- YOUR GOAL -
An exact reproduction of every record is required.

- SUPPLIED MATERIAL -
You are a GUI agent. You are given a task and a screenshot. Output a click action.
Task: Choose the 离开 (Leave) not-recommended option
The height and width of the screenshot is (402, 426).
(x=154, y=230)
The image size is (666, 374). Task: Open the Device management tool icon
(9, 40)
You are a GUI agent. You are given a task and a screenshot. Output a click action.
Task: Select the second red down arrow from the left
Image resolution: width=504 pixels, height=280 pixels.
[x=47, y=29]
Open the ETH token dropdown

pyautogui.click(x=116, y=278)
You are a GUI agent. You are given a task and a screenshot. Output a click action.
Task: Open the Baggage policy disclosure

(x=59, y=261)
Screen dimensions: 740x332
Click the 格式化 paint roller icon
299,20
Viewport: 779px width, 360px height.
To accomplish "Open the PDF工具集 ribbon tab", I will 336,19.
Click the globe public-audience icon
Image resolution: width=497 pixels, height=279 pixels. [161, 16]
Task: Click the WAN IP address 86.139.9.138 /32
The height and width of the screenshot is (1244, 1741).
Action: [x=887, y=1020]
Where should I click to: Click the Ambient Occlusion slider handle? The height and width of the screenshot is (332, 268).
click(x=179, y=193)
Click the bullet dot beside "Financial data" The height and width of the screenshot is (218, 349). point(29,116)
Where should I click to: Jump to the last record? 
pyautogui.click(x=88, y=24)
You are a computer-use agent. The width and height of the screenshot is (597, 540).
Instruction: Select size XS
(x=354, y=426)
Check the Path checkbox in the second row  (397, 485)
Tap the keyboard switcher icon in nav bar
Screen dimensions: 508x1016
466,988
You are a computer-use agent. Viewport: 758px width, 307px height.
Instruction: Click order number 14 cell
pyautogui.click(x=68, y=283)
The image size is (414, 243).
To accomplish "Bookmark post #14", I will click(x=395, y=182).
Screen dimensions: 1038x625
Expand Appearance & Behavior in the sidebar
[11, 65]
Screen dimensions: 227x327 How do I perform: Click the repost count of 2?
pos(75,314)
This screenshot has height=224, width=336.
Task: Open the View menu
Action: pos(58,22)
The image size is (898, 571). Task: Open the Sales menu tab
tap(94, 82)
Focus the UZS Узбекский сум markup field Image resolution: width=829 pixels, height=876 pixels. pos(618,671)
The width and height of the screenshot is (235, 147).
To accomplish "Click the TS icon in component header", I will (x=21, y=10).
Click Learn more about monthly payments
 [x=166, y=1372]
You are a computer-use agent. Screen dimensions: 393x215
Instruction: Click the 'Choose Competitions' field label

- YOUR RESPONSE -
You are a GUI agent. You are given a task and a screenshot. Output a click action.
Task: Choose the 离开 (Leave) not-recommended option
The height and width of the screenshot is (402, 426).
(x=154, y=230)
The image size is (666, 374). Task: Open the Device management tool icon
(9, 40)
You are a GUI agent. You are given a task and a screenshot. Output a click action.
Task: Select the second red down arrow from the left
Image resolution: width=504 pixels, height=280 pixels.
[x=47, y=29]
Open the ETH token dropdown

pyautogui.click(x=116, y=278)
You are a GUI agent. You are given a task and a screenshot. Output a click action.
Task: Open the Baggage policy disclosure

(x=59, y=261)
Screen dimensions: 740x332
Click the 格式化 paint roller icon
299,20
Viewport: 779px width, 360px height.
To accomplish "Open the PDF工具集 ribbon tab", I will 336,19.
Click the globe public-audience icon
Image resolution: width=497 pixels, height=279 pixels. [161, 16]
Task: Click the WAN IP address 86.139.9.138 /32
The height and width of the screenshot is (1244, 1741).
Action: [x=887, y=1020]
Where should I click to: Click the Ambient Occlusion slider handle? The height and width of the screenshot is (332, 268).
click(x=179, y=193)
Click the bullet dot beside "Financial data" The height and width of the screenshot is (218, 349). point(29,116)
Where should I click to: Jump to the last record? 
pyautogui.click(x=88, y=24)
You are a computer-use agent. The width and height of the screenshot is (597, 540).
Instruction: Select size XS
(x=354, y=426)
Check the Path checkbox in the second row  (397, 485)
Tap the keyboard switcher icon in nav bar
Screen dimensions: 508x1016
466,988
You are a computer-use agent. Viewport: 758px width, 307px height.
Instruction: Click order number 14 cell
pyautogui.click(x=68, y=283)
The image size is (414, 243).
To accomplish "Bookmark post #14", I will click(x=395, y=182).
Screen dimensions: 1038x625
Expand Appearance & Behavior in the sidebar
[11, 65]
Screen dimensions: 227x327 How do I perform: Click the repost count of 2?
pos(75,314)
This screenshot has height=224, width=336.
Task: Open the View menu
Action: pos(58,22)
The image size is (898, 571). Task: Open the Sales menu tab
tap(94, 82)
Focus the UZS Узбекский сум markup field Image resolution: width=829 pixels, height=876 pixels. pos(618,671)
The width and height of the screenshot is (235, 147).
To accomplish "Click the TS icon in component header", I will (x=21, y=10).
Click Learn more about monthly payments
 [x=166, y=1372]
You are a computer-use agent. Screen dimensions: 393x215
Instruction: Click the 'Choose Competitions' field label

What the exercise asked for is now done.